Only 18 prizes have been awarded to women for the three STEM Nobels – Physics, Chemistry, and Medicine/Physiology. If you include the Econ prize, it only goes up by 1. And since Marie SkÅ‚odowska Curie won two, that means there are only 17 female laureates, compared to 579 males.

Over the 113 years at least 1 STEM Prize was awarded, there were no female (STEM) laureates in 97 of them. That’s 85.8%.

The maximum ‘dry spell’ also increases, now from 1912 through 1934 – Marie Curie won the Chemistry category all by herself in 1911; her daughter Irène Joliot-Curie shared a Chemistry win in 1935. If you go by laureates, the gap increases by nearly a decade, back to Marie’s first win (Physics) in 1903, which she shared with two men.
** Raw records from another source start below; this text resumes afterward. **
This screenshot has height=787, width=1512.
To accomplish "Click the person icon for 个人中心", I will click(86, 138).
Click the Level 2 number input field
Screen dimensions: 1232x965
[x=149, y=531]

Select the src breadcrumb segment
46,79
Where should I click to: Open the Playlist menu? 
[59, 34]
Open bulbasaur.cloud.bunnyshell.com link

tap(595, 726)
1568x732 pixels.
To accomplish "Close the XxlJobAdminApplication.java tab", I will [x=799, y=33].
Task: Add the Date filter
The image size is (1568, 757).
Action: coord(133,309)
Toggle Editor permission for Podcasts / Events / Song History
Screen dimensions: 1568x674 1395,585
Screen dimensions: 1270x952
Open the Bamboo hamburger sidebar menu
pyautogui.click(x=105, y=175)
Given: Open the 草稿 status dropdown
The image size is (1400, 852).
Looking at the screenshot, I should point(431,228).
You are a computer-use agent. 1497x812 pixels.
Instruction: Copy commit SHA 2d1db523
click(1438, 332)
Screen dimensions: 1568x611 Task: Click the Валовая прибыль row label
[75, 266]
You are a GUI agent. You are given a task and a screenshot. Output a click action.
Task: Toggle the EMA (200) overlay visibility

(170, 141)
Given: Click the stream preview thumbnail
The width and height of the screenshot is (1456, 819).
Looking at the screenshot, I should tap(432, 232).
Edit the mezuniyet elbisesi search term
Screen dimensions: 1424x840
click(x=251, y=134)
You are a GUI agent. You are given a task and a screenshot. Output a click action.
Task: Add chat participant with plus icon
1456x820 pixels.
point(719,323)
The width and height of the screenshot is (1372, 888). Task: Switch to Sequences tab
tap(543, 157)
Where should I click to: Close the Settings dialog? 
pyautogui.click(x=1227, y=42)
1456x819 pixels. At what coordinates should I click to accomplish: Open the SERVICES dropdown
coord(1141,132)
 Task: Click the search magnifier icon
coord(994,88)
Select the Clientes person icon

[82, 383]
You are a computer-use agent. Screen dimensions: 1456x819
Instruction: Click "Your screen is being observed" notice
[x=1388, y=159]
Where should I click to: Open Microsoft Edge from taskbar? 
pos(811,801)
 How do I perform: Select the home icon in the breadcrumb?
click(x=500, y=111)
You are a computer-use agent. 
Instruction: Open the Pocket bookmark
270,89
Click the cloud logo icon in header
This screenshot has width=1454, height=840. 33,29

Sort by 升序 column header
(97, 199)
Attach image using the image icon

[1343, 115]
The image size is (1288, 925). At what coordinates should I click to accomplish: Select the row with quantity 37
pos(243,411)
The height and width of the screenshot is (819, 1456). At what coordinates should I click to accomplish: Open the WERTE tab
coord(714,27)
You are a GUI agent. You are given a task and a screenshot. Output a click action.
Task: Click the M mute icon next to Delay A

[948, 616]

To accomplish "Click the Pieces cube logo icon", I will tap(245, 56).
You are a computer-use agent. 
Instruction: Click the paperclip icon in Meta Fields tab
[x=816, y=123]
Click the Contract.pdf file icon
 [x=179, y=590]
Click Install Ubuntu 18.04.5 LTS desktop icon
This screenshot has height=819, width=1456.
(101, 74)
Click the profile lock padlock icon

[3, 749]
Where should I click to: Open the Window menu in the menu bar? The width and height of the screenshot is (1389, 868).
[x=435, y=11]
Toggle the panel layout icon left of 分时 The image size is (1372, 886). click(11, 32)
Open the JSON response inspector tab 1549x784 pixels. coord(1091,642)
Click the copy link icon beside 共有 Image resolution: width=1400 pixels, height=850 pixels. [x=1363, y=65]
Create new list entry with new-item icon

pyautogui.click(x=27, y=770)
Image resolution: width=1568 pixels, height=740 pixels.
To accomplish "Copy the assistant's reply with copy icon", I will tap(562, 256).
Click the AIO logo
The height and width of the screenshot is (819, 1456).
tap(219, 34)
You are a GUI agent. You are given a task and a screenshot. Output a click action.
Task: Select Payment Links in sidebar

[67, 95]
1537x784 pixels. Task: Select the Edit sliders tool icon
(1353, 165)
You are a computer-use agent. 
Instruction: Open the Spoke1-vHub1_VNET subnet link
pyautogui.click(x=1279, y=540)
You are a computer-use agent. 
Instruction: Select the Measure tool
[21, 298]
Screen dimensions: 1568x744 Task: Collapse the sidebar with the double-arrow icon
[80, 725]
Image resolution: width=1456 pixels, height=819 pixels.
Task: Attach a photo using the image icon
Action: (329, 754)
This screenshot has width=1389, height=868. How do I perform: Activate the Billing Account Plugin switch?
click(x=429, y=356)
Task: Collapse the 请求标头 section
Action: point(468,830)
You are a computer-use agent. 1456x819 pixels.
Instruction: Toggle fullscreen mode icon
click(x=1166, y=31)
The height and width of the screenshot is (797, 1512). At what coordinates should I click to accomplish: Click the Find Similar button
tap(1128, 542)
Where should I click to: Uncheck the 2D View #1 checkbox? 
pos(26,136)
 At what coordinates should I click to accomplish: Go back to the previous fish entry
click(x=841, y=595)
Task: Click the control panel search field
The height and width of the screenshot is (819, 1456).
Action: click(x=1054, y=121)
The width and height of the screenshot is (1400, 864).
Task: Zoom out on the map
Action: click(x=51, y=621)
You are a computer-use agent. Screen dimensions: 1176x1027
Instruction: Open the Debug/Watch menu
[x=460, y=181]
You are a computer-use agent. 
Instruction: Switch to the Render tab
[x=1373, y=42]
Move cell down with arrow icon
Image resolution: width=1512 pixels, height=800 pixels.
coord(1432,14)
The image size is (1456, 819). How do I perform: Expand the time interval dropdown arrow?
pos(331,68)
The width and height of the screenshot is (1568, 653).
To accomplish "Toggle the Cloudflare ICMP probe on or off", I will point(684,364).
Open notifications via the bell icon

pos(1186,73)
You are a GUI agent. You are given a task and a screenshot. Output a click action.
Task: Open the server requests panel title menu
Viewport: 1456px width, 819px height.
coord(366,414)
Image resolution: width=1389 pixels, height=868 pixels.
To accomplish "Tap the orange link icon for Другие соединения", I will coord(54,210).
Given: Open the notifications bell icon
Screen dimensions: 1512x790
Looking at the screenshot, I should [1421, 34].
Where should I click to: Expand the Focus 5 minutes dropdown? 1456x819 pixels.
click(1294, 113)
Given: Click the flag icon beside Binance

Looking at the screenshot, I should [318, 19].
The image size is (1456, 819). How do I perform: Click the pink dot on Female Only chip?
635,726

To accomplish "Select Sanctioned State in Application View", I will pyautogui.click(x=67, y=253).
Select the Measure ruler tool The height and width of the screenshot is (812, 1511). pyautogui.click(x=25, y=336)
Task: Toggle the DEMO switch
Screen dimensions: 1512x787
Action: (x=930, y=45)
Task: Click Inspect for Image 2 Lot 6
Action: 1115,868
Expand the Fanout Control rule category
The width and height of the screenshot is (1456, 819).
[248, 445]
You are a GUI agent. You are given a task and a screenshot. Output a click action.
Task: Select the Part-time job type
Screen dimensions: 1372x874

2009 was the only year that saw more than one woman win a STEM Nobel in a single year, with a total STEM laureate gender ratio of 3:6. Curie’s 1911 win earned woman an equivalent ratio because there were only 2 other prizes awarded.

And finally, only 3 women have won a solo STEM Nobel Prize, compared to 146 men:3

  1. Marie Curie, 1911 (Chemistry)
  2. Dorothy Crawfoot Hodgkin, 1964 (Chemistry)
  3. Barbara McClintock, 1983 (Medicine/Physiology)

A Note About My Alma Mater (I know it’s not your fault)

Caltech counts 37 total alumni (BS, MS, or PhD) and faculty winning at least one Nobel Prize (Linus Pauling won two); three were awarded just this year.

None of them are women.

And Finally…

On the two medals a STEM Laureate can win (The Physics and Chemistry one is the same), there are a total of four different women. Alfred Nobel’s the only dude.

I wonder how much we can over-think that.

NobelRous
Top row, left: back of Physics and Chemistry medals; right: back of Medicine/Physiology medal
Bottom row: front of all Nobel medals

1. The Econ prize started in 1969, way after the rest of them. It’s officially the “Sveriges Riksbank Prize in Economic Science in Memory of Alfred Nobel”. Sveriges Riksbank, for those of you unfamiliar with Sweden, is the country’s central bank, which donated a bunch of money back in ’68 for their 300th anniversary. So it’s kinda a pseudo-Nobel. ↩
2. 1940-1942 had none at all; every other year since the Prize’s inception had at least 1 laureate. ↩
3. Note that the last solo STEM Prize was in 2016, so it’s not like it can’t happen again. ↩

While I go make myself a drink or 17, someone should make charts for other minority identities…or tell me if one of the Laureates out there doesn’t fit the gender NobelPrize.org describes them as.